Freigeben über

Bringen Sie Ihre eigene Netzwerksicherheitsgruppe (Network Security Group, NSG) in einen Azure Red Hat OpenShift (ARO)-Cluster

In der Regel müssen Sie beim Einrichten eines ARO-Clusters eine Ressourcengruppe für die Bereitstellung des ARO-Clusterobjekts (im folgenden Diagramm als Basisressourcengruppe bezeichnet) festlegen. In solchen Szenarien können Sie entweder dieselbe Ressourcengruppe sowohl für das virtuelle Netzwerk (VNET) als auch für den Cluster verwenden, oder Sie können sich für eine separate Ressourcengruppe ausschließlich für das VNET entscheiden. Keiner dieser Ressourcengruppen entspricht direkt einem einzelnen ARO-Cluster und gewährt Ihnen die vollständige Kontrolle darüber. Dies bedeutet, dass Sie Ressourcen innerhalb dieser Ressourcengruppen frei erstellen, ändern oder löschen können.

Während des Clustererstellungsprozesses richtet der ARO-Ressourcenanbieter (RP) eine dedizierte Ressourcengruppe ein, die für die Anforderungen des Clusters spezifisch ist.

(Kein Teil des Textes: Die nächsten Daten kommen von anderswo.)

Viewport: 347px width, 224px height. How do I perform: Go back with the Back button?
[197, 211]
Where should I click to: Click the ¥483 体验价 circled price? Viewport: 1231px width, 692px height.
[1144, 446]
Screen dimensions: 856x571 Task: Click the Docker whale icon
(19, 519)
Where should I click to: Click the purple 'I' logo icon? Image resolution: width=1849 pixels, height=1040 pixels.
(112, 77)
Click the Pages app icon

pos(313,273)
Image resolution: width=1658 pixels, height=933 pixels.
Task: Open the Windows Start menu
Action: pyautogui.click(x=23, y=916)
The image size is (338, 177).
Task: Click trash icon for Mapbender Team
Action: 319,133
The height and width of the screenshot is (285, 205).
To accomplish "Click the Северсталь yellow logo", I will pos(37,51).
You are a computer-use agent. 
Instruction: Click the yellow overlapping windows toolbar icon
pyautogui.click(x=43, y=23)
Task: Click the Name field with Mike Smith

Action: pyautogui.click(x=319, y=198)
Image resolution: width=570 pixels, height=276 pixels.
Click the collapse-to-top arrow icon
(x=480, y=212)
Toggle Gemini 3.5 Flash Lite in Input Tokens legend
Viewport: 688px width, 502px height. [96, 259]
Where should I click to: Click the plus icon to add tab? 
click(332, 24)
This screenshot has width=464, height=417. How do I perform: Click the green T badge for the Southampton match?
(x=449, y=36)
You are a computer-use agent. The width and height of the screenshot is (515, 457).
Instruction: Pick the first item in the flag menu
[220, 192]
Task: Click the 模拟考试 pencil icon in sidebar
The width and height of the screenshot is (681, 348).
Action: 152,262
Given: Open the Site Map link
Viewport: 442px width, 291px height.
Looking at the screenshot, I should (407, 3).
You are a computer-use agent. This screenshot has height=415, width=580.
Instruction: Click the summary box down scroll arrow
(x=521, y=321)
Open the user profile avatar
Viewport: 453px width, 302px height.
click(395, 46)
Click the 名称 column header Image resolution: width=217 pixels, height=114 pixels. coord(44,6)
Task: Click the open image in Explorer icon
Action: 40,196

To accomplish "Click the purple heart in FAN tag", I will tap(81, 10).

Diese Gruppe enthält verschiedene clusterspezifische Ressourcen wie Knoten-VMs, Lastenausgleichsgeräte und Netzwerksicherheitsgruppen (Network Security Groups, NSGs), wie in der verwalteten Ressourcengruppe im folgenden Diagramm dargestellt. Die Gruppe "Verwaltete Ressourcen" ist eng gesichert und verbietet änderungen an ihren Inhalten, einschließlich der NSG, die mit den während der Clustererstellung angegebenen VNET-Subnetzen verknüpft ist. In einigen Fällen entspricht die NSG, die vom ARO RP generiert wurde, möglicherweise nicht den Sicherheitsrichtlinien bestimmter Organisationen.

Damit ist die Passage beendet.